Working through the data below, reproduce word for word the line with "Instruction: Expand the" and every line after it, both ends included, and omit the pictures.

(Stored records)
=====

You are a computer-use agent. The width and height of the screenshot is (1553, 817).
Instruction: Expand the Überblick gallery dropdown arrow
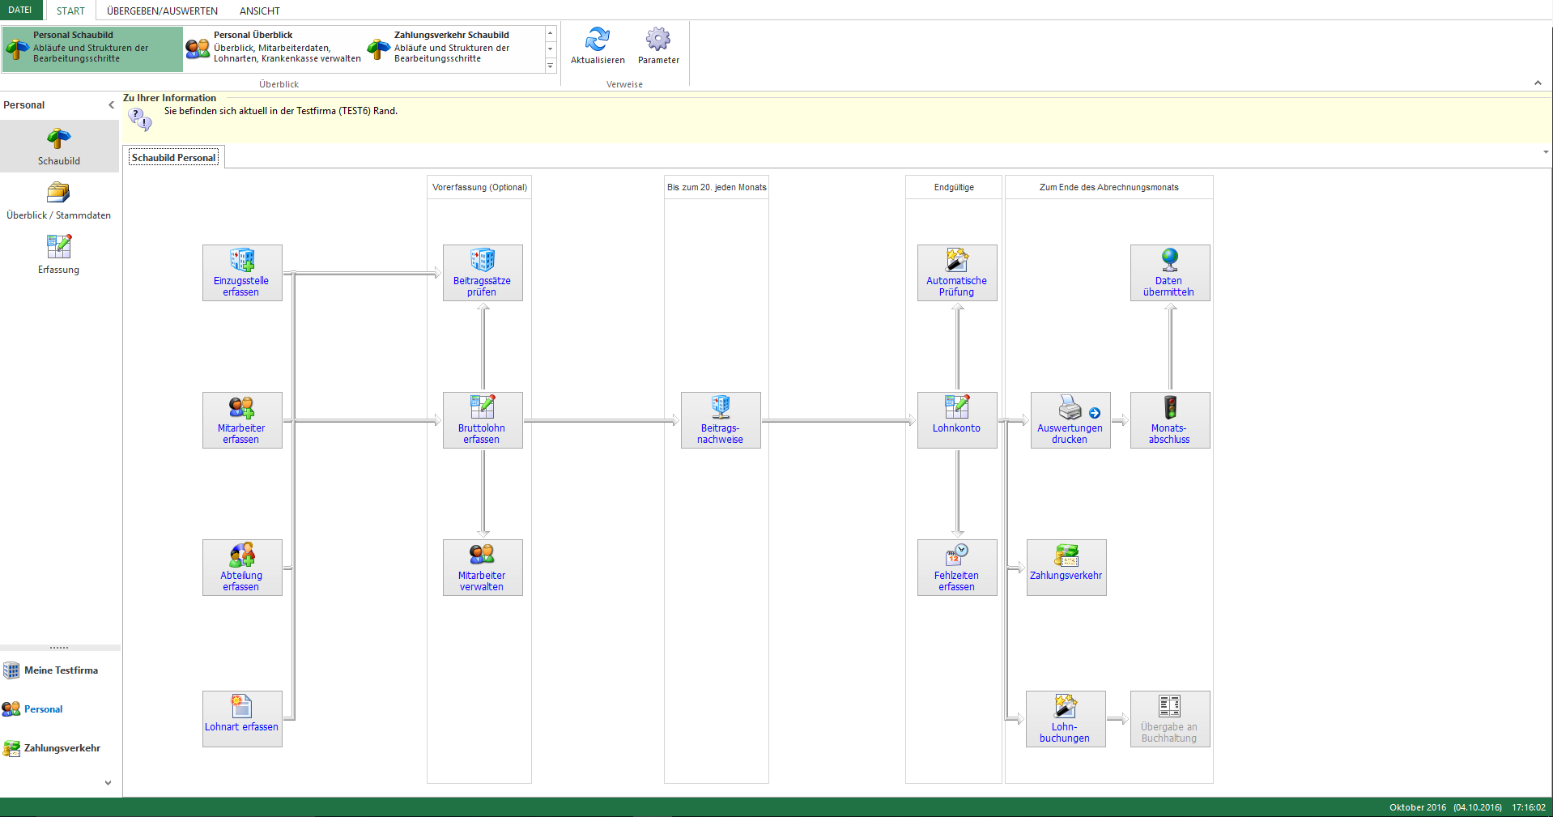(x=551, y=66)
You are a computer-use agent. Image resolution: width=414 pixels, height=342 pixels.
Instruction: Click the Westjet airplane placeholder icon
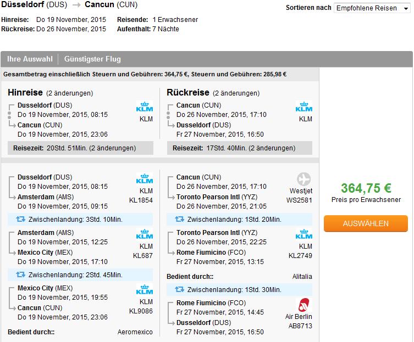click(303, 179)
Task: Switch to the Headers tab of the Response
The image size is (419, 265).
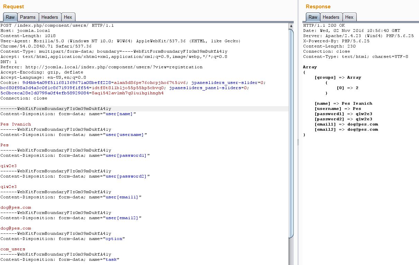Action: click(331, 17)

=====

[Answer box]
Instruction: Expand the Überblick gallery dropdown arrow
(x=551, y=66)
You are a computer-use agent. Image resolution: width=414 pixels, height=342 pixels.
Instruction: Click the Westjet airplane placeholder icon
click(303, 179)
Task: Switch to the Headers tab of the Response
The image size is (419, 265).
Action: click(331, 17)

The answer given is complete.